Kaufman manipulates moods, multiple realities in 'Synecdoche'

The works of Charlie Kaufman can never be confused with something conventional. Prior to "Eternal Sunshine of the Spotless Mind" (2004), for which he wrote the screenplay, Kaufman's films were intellectual exercises, constantly engaging the viewer's mind but lacking any emotional impact. The characters in "Adaptation" (2002) and "Confessions of a Dangerous Mind" (2002) are cold and emotionally distant, leaving the viewer in a similar state. Even "Eternal Sunshine" gets its feeling more from Michel Gondry's direction than from Kaufman's words. "Synecdoche, New York," Kaufman's directorial debut, is the apotheosis of the trend to this point. It challenges the viewer in ways normally reserved for David Lynch, yet it is almost completely devoid of emotion.

"Synecdoche" stars Philip Seymour Hoffman as Caden Cotard, a playwright given a MacArthur Fellowship. Cotard decides to make a play about real life, but in an unexpected way. What follows is a nearly indecipherable plot, as Kaufman constructs realities within realities. Cotard may have his namesake syndrome, which would cause him to falsely believe that his body is slowly shutting down. Within this possible delusion, Cotard constructs his play, so deeply based in reality that he creates a character called Caden Cotard, played by Sammy (played by Tom Noonan). Sammy's Caden begins to take control of the play, and things only get wilder from there.

For the first time in his career, Kaufman has absolutely no interest in plot. The film has a clear destination, but it lacks a direction. It meanders for the majority of its running time, making the viewer feel the full extent of Cotard's life. This is where the film finds its greatest successes. We see Caden and Sammy compete for the love of Hazel (Samantha Morton), we watch as Caden tries to find his daughter, Olive, in Berlin and we bear witness to a man coming to terms with the ends of his mental ability and his physical decay. In several ways, the audience watches a man die.

Kaufman isn't the first man to use a deliberately non-linear structure to attempt to talk about "real life." His insistence on an abstract representation of neuroses and psychology simultaneously recalls Woody Allen and Lynch, two of the greatest examiners of the human mind still working in film. As opposed to attempts at presenting "real life" through a realistic style, represented in its most extreme by the "Dogme 95" films, "Synecdoche" attempts to reach beyond what people normally see.

The stylization engages with the viewer's mind in unusual ways, presenting moods more often than images. An early shot of Cotard entering the warehouse where he will stage his play minimizes him in comparison to the building. The symbolism works on multiple levels, each one showing Cotard's ineffectiveness in the face of his ambition, his future or simply the world around him. As in some of the best art, symbolism and abstraction say more about the "truth" or the world in which we live than simple presentation.
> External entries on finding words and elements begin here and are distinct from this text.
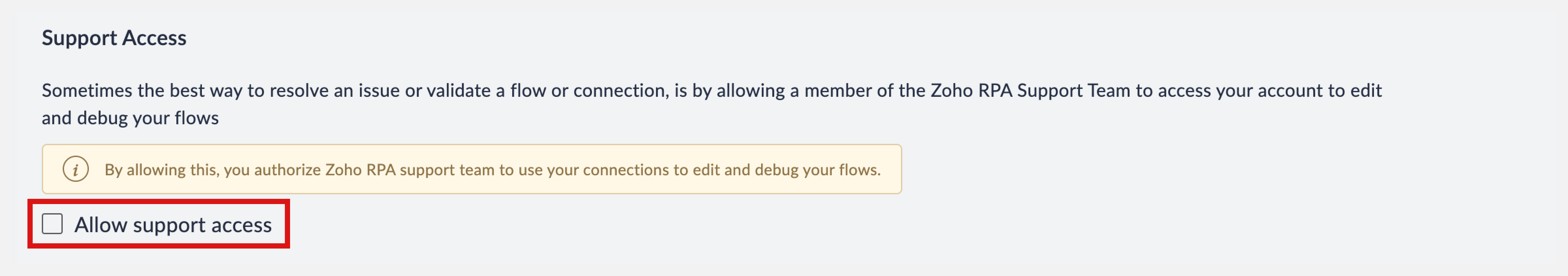Click the words "Zoho RPA Support Team"
The height and width of the screenshot is (276, 1568).
pyautogui.click(x=1031, y=90)
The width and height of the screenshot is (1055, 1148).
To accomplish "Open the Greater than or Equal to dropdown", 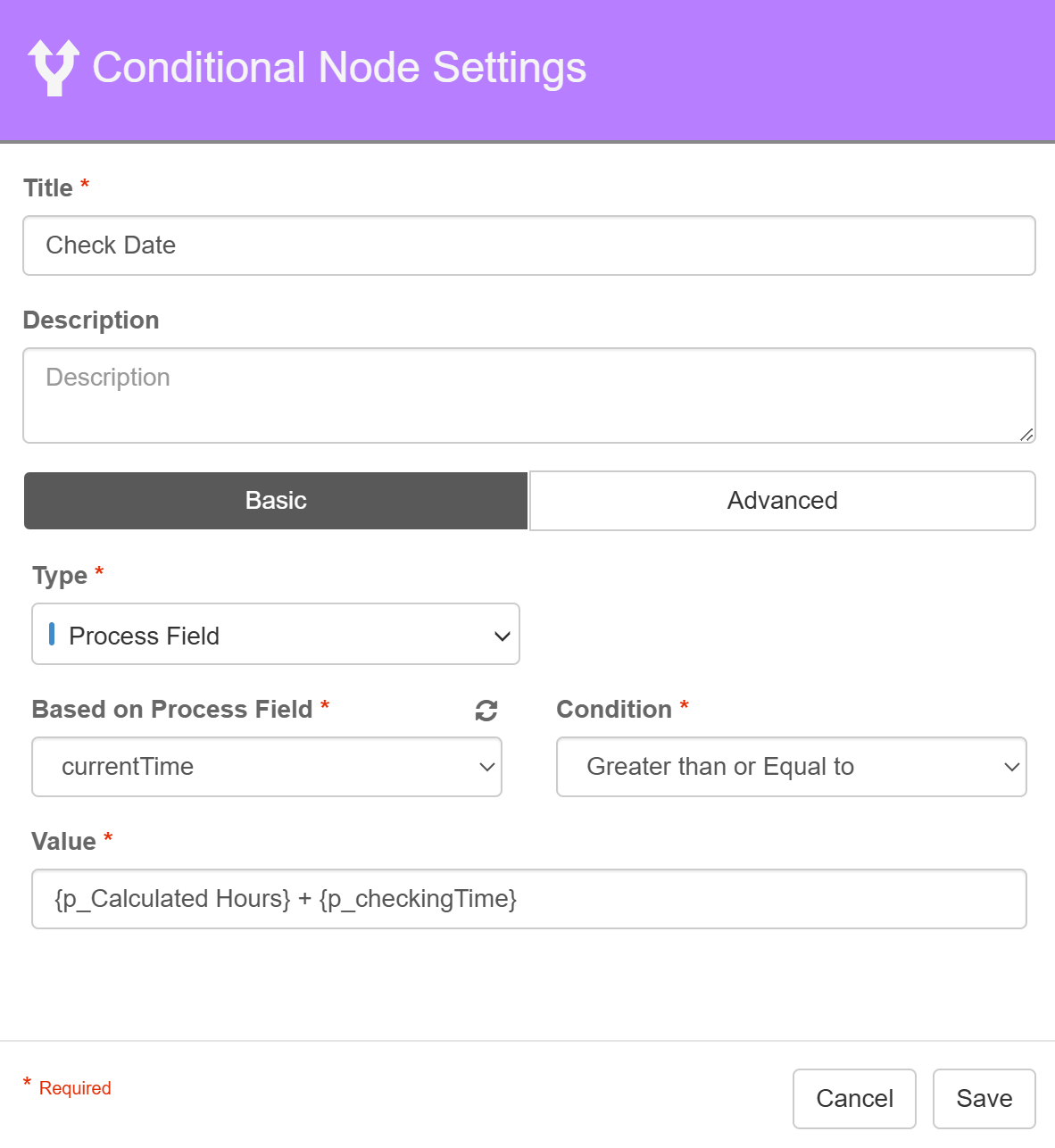I will click(x=791, y=767).
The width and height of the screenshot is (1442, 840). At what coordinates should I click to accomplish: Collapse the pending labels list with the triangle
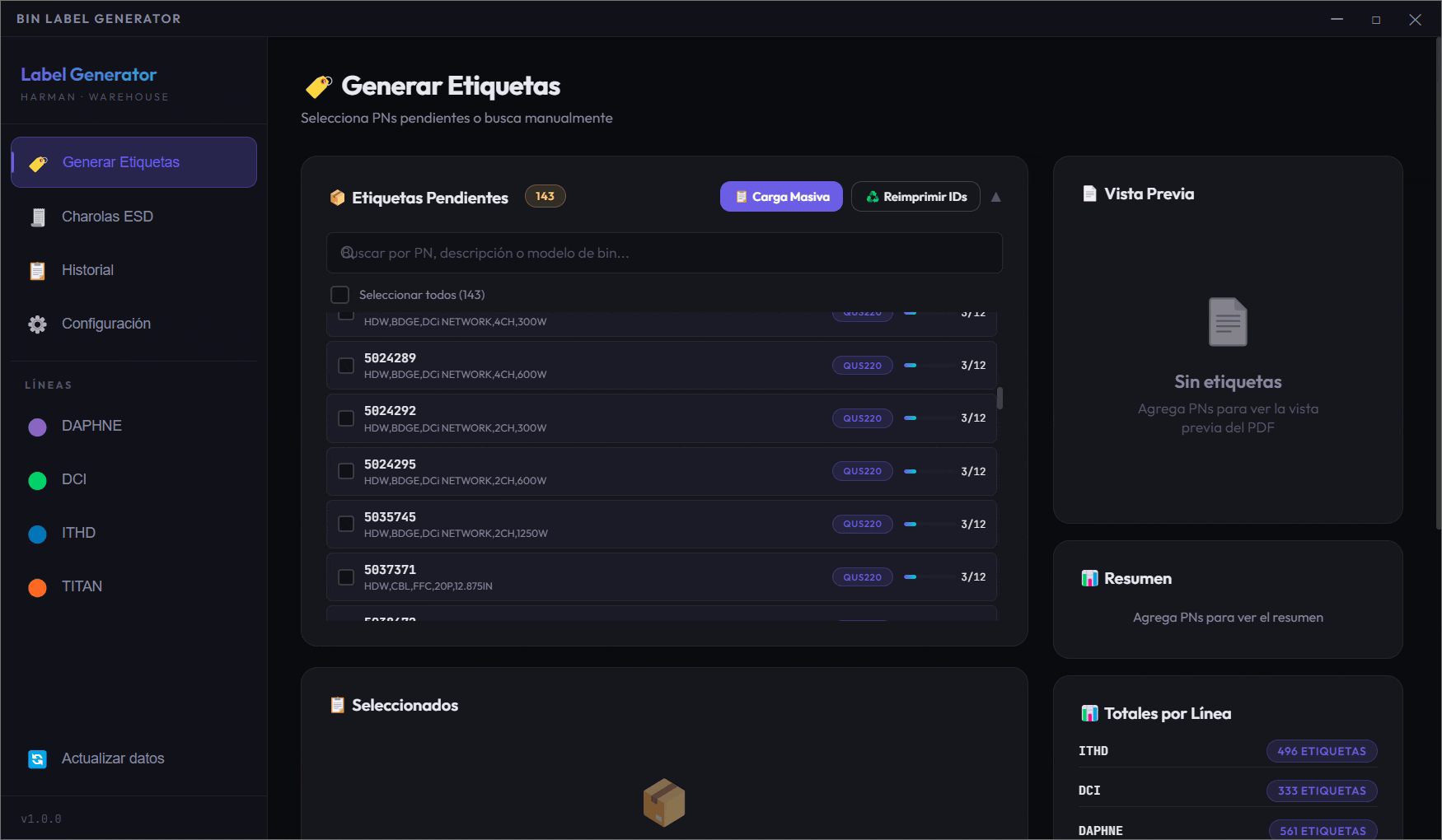pos(995,196)
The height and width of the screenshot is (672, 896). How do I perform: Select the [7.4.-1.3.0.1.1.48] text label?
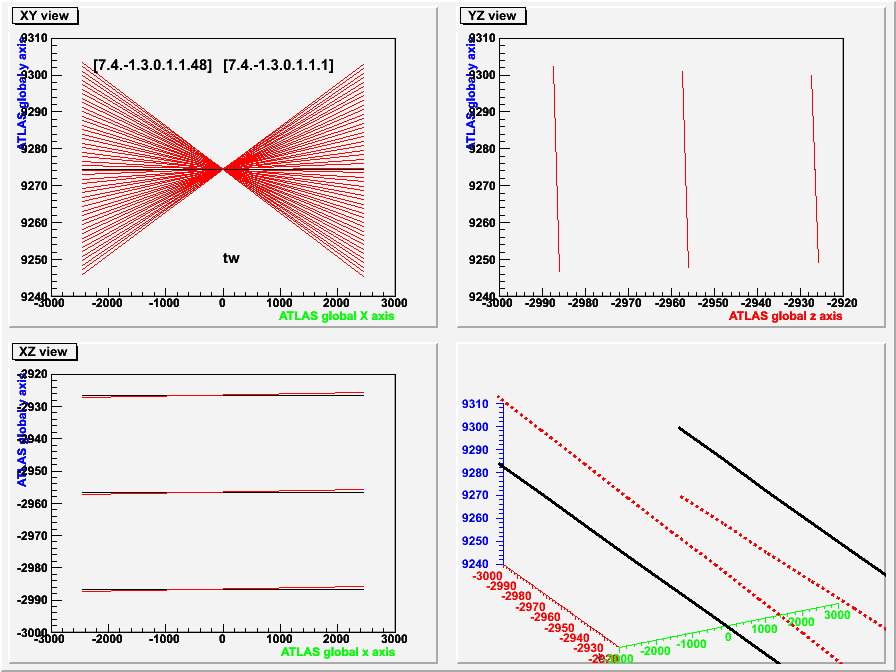click(x=152, y=65)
"Synecdoche" is not a film for everyone. It daringly challenges the viewer's concept of reality while piling on layers of truths and untruths. Its scope remains epic, though that is true for its ideas more than its technical qualities. It refuses to give the viewer the easy way out, and that is sure to frustrate most people who go in.
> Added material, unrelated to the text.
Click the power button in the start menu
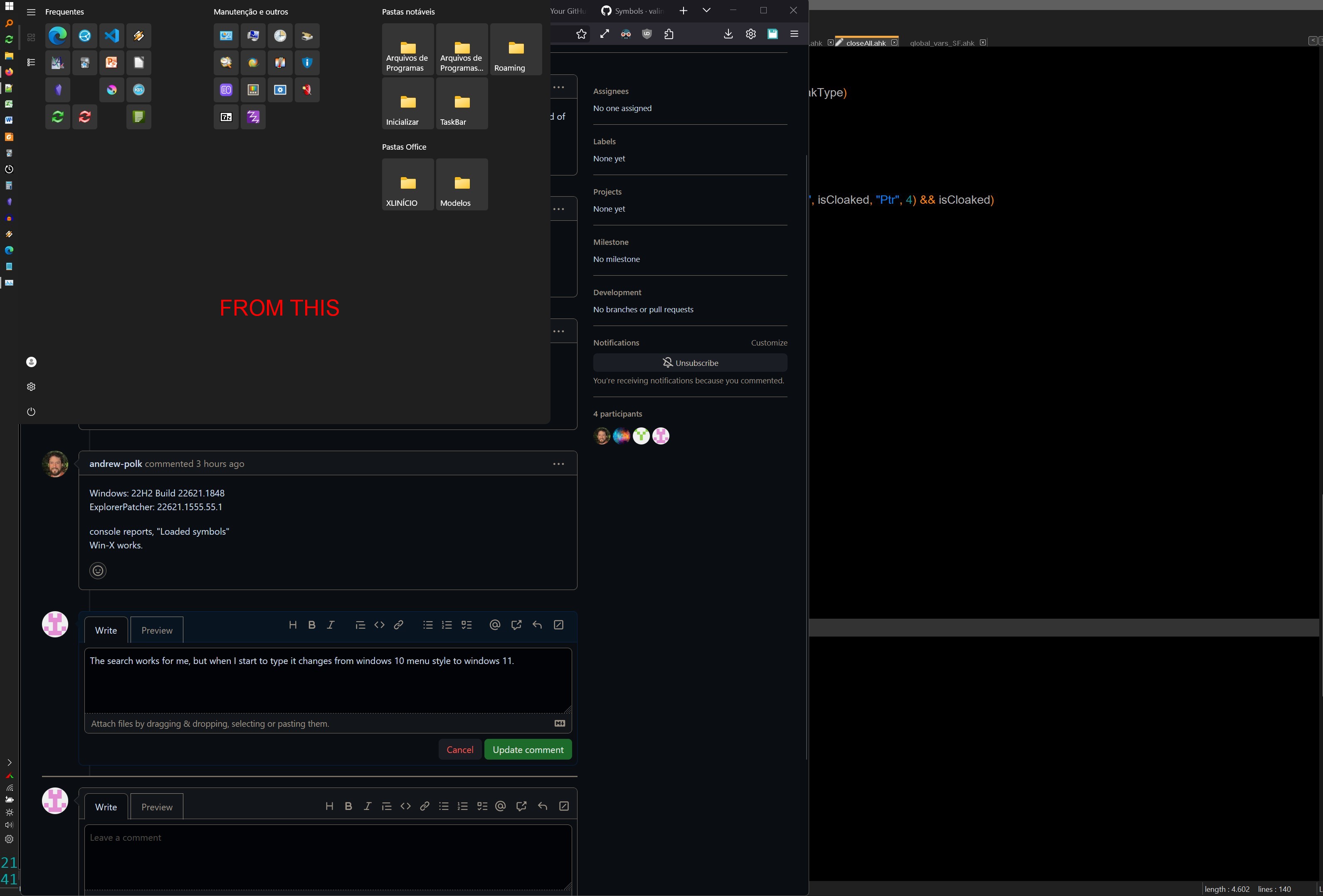pyautogui.click(x=31, y=412)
With the right set of expectations, however, the film blooms like few others. A careful eye will notice the repetitions of motifs, such as the use of the time 7:45. "Synecdoche" actively invites the viewer to watch it repeatedly and closely, and to judge it based on one viewing is naïve at best. Nevertheless, Kaufman's ambition manages to put forth a comprehensive view of what life is and can be. "Synecdoche" never satisfies the ever-present desire to understand what is going on, but it always manages to leave the viewer thinking.